How to make a Python Pandas and Numpy Lambda layer
Lambda layers are great, I can keep my lambda package size small and share the dependacy accross differnt functions. One of the most commonly used set on librarys when dealing witt Python is both pandas and numpy. In this overview I will show you how to make a layer that you can use.
Consider the following code:
import pandas as pd
import boto3
import os
import io
from io import StringIO
def lambda_handler(event, context):
s3 = boto3.client('s3')
obj = s3.get_object(Bucket = 'sample-bucket', Key = 'sample-file.tsv')

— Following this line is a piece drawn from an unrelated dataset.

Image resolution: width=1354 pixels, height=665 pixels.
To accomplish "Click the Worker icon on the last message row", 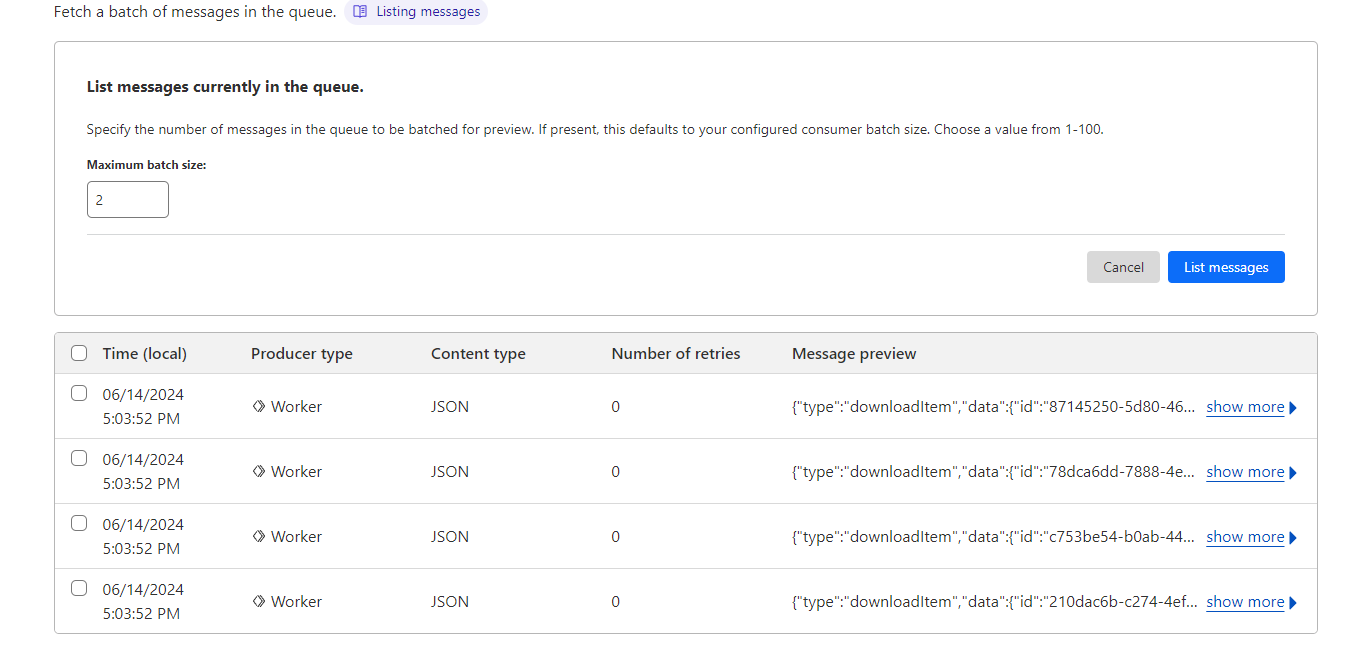I will pos(259,600).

raw_df = pd.read_csv(io.BytesIO(obj['Body'].read()), sep='\t'
The lmabda run time comes packaged with boto3 but not pandas or numpy awill result int he following errors:
Without pandas
Response
{
"errorMessage": "Unable to import module 'app': No module named 'pandas'",
"errorType": "Runtime.ImportModuleError",
"stackTrace": []
}
and
without numpy
Response
{
"errorMessage": "Unable to import module 'app': Unable to import required dependencies:\nnumpy: No module named 'numpy'",
"errorType": "Runtime.ImportModuleError",
"stackTrace": []
}
and
without pytz
{
"errorMessage": "Unable to import module 'app': Unable to import required dependencies:\npytz: No module named 'pytz'",
"errorType": "Runtime.ImportModuleError",
"stackTrace": []
}
OK so let’s build that layer. I will build this for Python 3.8 but it’s the same for 3.7 just use the 3.7 versions.
We will need 3 packages, they can be found at these 3 urls.

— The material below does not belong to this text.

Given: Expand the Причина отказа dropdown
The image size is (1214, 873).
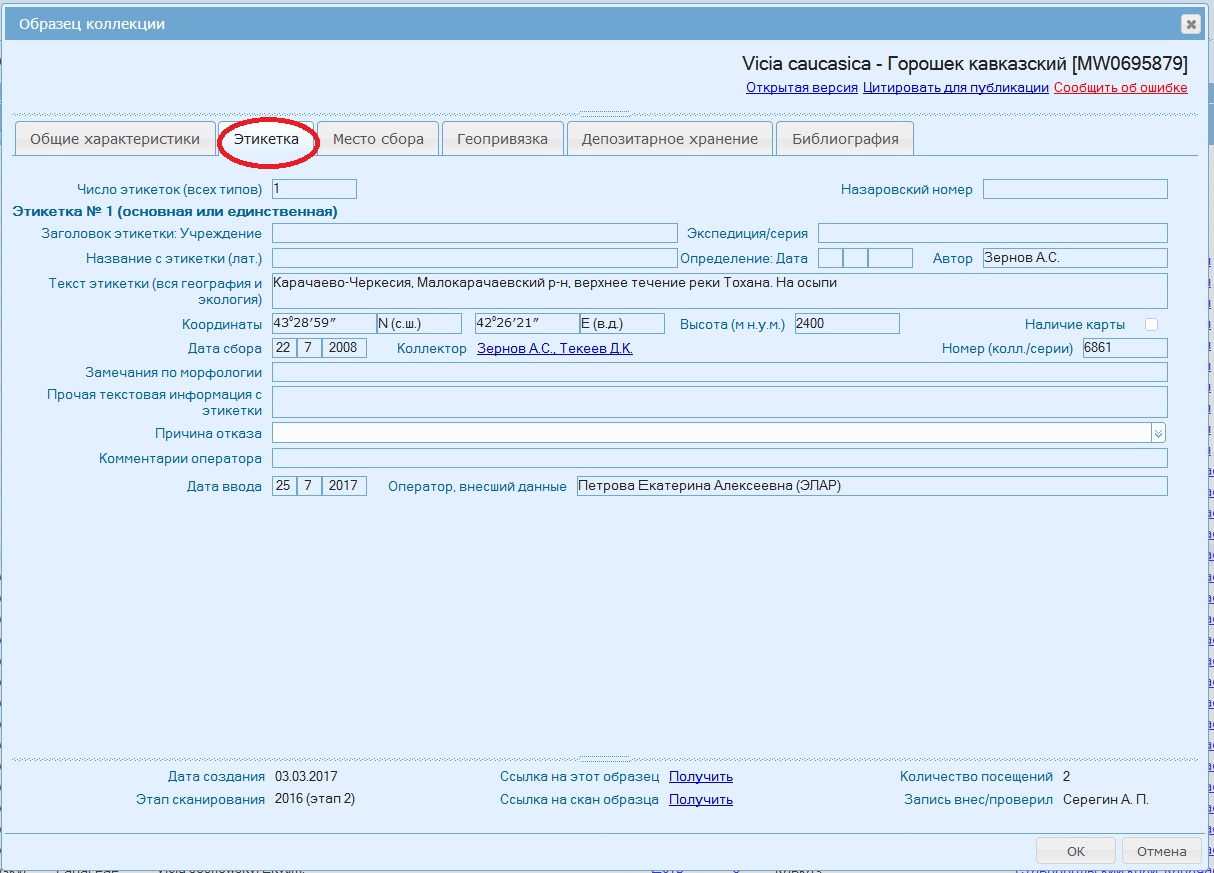Looking at the screenshot, I should tap(1158, 433).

https://pypi.org/project/numpy/#files
https://pypi.org/project/pytz/#files
https://pypi.org/project/pandas/#files
The process is the same for all 3, brows to the URL and find the python versiopn you want and look for
numpy-1.20.2-cp38-cp38-manylinux1_x86_64.whl (13.7 MB)
We want the:
x86_64
version.
Do this for all 3 and download those files
Next create a folder ( it can be in ~/Downlaods ) called python, the folder must be called python.
Then unzip each .whl file ( they are a whl extention but there a zip file )

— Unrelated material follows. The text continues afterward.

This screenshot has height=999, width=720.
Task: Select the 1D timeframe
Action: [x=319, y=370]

Move the folders that are unzipped for each into the python folder. For numpy there were 3 folders for pandas and pytz there were only 2.
The python folder shoudl now have 7 folders:
Right click and zip this up ( the resulting file should be python.zip )
This is the layer and is ready for uploading.
Then Navigate to “Lambda” -> “Layers” and click “Create Layer”, uplaod the ip file ( python.zip ) and dont forget to select the Compatible runtime.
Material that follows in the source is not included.